WORK TO DO: Reproduce the entries from the line containing "Given: Click the hourglass badge icon" through the line containing "I will 408,138.", both of those lines included.

EXERCISE INPUTS:
****************************************

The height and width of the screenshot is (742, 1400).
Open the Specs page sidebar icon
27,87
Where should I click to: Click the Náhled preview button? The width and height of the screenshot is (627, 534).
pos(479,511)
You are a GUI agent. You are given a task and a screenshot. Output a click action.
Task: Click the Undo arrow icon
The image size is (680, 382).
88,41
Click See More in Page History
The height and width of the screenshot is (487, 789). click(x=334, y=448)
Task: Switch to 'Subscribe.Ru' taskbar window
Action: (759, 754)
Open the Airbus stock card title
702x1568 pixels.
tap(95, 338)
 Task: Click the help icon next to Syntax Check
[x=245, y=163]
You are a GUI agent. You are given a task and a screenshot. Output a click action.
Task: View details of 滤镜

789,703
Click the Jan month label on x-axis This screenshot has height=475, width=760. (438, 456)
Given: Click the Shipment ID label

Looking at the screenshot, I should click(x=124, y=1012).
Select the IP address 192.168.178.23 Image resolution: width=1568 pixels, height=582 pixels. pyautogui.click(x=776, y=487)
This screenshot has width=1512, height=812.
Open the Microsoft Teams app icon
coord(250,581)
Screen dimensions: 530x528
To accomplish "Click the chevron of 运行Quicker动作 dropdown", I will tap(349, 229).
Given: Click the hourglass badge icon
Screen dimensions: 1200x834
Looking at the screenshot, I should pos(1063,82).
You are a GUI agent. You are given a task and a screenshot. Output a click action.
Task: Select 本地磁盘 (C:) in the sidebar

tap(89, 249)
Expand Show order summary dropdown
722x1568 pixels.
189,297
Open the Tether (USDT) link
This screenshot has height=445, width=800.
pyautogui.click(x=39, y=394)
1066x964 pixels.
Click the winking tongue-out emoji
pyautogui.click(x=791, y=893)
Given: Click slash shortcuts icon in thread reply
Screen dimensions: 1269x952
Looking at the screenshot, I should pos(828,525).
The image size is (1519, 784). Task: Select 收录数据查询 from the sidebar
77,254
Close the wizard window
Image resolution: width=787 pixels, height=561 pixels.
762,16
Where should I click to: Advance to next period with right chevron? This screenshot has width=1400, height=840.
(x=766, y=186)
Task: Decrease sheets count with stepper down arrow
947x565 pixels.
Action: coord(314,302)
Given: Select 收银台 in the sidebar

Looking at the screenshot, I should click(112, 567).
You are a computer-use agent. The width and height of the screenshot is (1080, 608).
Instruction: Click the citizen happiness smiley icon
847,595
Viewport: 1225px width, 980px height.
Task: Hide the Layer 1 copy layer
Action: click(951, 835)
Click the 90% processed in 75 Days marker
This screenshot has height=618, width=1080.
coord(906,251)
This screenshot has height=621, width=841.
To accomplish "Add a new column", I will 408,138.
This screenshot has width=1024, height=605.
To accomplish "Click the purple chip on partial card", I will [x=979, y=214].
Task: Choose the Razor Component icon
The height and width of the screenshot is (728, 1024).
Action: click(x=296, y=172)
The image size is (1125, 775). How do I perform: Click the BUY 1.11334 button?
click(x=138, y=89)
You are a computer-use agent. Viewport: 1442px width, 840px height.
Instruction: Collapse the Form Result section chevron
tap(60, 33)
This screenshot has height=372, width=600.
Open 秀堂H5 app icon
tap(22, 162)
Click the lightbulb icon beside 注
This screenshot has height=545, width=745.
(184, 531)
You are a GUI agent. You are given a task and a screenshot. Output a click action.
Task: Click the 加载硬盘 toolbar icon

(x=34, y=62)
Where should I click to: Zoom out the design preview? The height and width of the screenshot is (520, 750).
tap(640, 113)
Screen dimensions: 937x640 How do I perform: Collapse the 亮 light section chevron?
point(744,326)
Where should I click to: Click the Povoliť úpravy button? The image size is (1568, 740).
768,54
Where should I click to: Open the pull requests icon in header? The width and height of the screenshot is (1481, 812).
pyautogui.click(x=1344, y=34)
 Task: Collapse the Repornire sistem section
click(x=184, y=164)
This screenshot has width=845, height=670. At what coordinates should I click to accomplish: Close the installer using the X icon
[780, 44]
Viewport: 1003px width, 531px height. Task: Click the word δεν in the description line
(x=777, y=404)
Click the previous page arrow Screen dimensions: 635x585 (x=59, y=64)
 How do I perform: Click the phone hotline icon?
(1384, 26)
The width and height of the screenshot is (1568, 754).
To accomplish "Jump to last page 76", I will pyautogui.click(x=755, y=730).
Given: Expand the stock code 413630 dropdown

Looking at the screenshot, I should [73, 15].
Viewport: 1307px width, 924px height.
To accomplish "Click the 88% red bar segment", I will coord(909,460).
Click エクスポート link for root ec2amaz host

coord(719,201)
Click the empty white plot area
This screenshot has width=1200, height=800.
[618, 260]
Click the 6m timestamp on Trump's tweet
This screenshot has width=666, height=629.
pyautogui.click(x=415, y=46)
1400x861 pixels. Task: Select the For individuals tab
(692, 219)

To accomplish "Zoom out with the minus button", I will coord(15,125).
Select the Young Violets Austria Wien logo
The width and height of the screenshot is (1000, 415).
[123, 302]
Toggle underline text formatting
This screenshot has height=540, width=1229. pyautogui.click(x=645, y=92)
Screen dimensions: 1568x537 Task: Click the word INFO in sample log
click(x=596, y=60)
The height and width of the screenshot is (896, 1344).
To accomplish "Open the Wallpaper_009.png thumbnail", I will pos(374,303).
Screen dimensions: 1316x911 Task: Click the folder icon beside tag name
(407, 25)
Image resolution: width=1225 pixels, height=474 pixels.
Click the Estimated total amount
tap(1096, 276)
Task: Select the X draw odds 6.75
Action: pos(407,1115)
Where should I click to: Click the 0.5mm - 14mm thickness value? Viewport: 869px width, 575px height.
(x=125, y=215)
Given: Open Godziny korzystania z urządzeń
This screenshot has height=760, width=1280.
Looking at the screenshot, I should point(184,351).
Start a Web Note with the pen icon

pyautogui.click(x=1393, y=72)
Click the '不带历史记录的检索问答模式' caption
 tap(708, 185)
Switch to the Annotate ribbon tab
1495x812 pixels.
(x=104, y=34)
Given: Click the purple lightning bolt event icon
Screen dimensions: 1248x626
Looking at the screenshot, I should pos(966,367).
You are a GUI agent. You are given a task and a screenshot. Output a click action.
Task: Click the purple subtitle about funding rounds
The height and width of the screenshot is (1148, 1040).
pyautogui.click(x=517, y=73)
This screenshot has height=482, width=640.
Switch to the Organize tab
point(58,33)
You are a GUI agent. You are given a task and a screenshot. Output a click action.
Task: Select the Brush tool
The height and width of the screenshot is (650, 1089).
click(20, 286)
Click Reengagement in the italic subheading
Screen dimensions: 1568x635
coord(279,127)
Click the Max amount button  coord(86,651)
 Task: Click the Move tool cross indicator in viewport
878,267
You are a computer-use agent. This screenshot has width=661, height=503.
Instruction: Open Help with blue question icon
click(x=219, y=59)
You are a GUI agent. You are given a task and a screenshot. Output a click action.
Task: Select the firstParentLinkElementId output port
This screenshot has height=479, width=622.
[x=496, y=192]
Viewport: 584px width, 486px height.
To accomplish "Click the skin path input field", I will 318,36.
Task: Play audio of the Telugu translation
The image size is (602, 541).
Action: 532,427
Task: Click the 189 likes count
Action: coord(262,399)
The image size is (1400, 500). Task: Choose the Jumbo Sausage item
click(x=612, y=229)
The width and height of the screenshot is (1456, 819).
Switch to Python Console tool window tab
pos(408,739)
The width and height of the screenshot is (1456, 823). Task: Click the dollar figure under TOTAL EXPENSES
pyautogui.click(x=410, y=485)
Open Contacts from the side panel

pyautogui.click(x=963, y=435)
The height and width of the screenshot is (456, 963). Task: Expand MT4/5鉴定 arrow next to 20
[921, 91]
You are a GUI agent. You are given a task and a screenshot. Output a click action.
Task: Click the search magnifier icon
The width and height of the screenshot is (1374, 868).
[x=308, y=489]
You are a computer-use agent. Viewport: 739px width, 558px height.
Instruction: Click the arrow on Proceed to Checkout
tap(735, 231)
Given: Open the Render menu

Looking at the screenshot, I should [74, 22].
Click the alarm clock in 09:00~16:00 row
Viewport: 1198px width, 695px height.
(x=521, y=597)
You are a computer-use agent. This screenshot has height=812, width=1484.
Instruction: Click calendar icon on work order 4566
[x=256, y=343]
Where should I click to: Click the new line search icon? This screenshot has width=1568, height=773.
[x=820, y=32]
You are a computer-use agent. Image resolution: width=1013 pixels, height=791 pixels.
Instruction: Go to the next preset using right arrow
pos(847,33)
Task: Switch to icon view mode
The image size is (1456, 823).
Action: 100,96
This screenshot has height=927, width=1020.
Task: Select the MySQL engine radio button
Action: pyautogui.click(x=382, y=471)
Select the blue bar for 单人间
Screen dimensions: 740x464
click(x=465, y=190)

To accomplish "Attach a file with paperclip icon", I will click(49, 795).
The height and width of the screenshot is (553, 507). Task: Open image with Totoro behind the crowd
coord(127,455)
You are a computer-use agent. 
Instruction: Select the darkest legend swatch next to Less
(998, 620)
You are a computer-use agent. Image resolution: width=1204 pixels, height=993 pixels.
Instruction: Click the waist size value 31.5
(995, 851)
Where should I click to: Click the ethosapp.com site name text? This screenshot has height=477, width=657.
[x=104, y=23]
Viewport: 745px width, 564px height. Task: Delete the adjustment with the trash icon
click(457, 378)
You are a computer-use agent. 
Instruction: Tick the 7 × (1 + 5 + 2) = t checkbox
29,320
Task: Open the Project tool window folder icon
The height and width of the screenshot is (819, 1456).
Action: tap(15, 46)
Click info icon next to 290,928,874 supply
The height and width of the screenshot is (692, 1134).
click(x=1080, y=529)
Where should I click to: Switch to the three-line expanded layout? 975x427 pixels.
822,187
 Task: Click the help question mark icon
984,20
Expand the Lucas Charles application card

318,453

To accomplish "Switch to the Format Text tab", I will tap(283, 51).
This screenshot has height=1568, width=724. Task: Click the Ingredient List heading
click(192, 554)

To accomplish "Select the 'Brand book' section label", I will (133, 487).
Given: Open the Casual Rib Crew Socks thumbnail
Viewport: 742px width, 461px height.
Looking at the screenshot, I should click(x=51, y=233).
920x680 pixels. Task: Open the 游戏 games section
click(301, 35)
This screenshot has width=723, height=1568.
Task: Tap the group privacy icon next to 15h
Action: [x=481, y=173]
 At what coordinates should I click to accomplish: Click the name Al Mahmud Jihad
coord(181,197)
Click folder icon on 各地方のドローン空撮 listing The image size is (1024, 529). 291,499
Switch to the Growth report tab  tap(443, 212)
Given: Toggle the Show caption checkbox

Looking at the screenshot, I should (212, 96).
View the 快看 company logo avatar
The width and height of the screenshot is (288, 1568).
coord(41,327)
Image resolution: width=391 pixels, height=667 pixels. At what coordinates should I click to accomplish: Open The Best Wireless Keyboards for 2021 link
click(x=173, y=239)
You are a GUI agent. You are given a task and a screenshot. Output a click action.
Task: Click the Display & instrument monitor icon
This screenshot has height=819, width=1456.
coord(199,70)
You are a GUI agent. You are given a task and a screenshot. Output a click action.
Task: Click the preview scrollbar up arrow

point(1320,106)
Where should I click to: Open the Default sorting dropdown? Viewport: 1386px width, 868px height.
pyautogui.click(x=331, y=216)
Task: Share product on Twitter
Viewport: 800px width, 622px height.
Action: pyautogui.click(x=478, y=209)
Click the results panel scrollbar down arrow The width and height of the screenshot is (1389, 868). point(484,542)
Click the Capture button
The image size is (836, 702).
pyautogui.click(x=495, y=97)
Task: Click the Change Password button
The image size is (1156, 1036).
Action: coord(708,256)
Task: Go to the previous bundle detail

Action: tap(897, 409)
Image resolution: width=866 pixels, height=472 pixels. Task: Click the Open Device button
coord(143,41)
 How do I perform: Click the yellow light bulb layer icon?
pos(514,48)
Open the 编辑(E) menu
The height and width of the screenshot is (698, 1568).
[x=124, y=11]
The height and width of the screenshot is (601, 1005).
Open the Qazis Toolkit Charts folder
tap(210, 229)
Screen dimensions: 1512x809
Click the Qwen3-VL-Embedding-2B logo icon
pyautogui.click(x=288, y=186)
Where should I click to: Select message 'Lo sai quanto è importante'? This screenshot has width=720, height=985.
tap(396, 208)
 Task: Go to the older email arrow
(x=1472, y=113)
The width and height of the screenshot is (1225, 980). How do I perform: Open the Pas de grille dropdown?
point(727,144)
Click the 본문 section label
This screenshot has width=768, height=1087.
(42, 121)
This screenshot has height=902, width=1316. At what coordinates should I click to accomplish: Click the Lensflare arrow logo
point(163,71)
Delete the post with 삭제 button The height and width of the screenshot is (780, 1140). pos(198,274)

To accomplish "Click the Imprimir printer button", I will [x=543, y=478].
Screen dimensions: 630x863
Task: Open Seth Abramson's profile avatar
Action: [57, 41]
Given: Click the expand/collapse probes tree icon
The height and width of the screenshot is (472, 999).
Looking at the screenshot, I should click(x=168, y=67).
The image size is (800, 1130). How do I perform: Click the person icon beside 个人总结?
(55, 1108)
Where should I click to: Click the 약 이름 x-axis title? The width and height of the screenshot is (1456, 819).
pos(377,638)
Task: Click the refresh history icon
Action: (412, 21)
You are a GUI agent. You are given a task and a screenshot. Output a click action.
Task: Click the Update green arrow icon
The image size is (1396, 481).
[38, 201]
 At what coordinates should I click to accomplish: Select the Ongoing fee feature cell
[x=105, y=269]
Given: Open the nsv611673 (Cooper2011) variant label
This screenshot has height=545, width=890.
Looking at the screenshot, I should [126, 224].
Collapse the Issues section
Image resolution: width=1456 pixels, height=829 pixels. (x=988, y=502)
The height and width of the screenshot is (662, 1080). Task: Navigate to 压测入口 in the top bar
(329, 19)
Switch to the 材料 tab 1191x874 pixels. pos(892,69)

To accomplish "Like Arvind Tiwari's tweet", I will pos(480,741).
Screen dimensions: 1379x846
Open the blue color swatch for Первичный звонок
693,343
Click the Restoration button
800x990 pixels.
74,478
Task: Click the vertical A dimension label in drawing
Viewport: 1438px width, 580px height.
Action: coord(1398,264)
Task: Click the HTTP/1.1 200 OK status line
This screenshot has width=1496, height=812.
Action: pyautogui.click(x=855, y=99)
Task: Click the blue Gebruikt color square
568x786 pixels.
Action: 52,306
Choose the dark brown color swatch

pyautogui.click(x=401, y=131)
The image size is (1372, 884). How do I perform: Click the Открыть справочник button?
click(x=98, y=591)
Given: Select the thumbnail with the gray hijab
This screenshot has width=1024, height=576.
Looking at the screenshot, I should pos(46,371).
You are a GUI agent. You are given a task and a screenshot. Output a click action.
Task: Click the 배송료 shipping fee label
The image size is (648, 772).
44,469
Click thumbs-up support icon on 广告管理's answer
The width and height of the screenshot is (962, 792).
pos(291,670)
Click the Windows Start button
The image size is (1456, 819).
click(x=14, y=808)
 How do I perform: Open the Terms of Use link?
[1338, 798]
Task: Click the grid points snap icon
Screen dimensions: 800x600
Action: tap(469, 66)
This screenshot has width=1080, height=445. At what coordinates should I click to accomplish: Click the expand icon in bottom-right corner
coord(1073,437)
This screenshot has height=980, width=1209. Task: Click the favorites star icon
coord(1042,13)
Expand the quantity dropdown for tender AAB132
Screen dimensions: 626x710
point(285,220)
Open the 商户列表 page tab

****************************************

ANSWER TO THE TASK:
Given: Click the hourglass badge icon
Screen dimensions: 1200x834
Looking at the screenshot, I should pos(1063,82).
You are a GUI agent. You are given a task and a screenshot. Output a click action.
Task: Select 本地磁盘 (C:) in the sidebar

tap(89, 249)
Expand Show order summary dropdown
722x1568 pixels.
189,297
Open the Tether (USDT) link
This screenshot has height=445, width=800.
pyautogui.click(x=39, y=394)
1066x964 pixels.
Click the winking tongue-out emoji
pyautogui.click(x=791, y=893)
Given: Click slash shortcuts icon in thread reply
Screen dimensions: 1269x952
Looking at the screenshot, I should pos(828,525).
The image size is (1519, 784). Task: Select 收录数据查询 from the sidebar
77,254
Close the wizard window
Image resolution: width=787 pixels, height=561 pixels.
762,16
Where should I click to: Advance to next period with right chevron? This screenshot has width=1400, height=840.
(x=766, y=186)
Task: Decrease sheets count with stepper down arrow
947x565 pixels.
Action: coord(314,302)
Given: Select 收银台 in the sidebar

Looking at the screenshot, I should click(112, 567).
You are a computer-use agent. The width and height of the screenshot is (1080, 608).
Instruction: Click the citizen happiness smiley icon
847,595
Viewport: 1225px width, 980px height.
Task: Hide the Layer 1 copy layer
Action: click(951, 835)
Click the 90% processed in 75 Days marker
This screenshot has height=618, width=1080.
coord(906,251)
This screenshot has height=621, width=841.
To accomplish "Add a new column", I will 408,138.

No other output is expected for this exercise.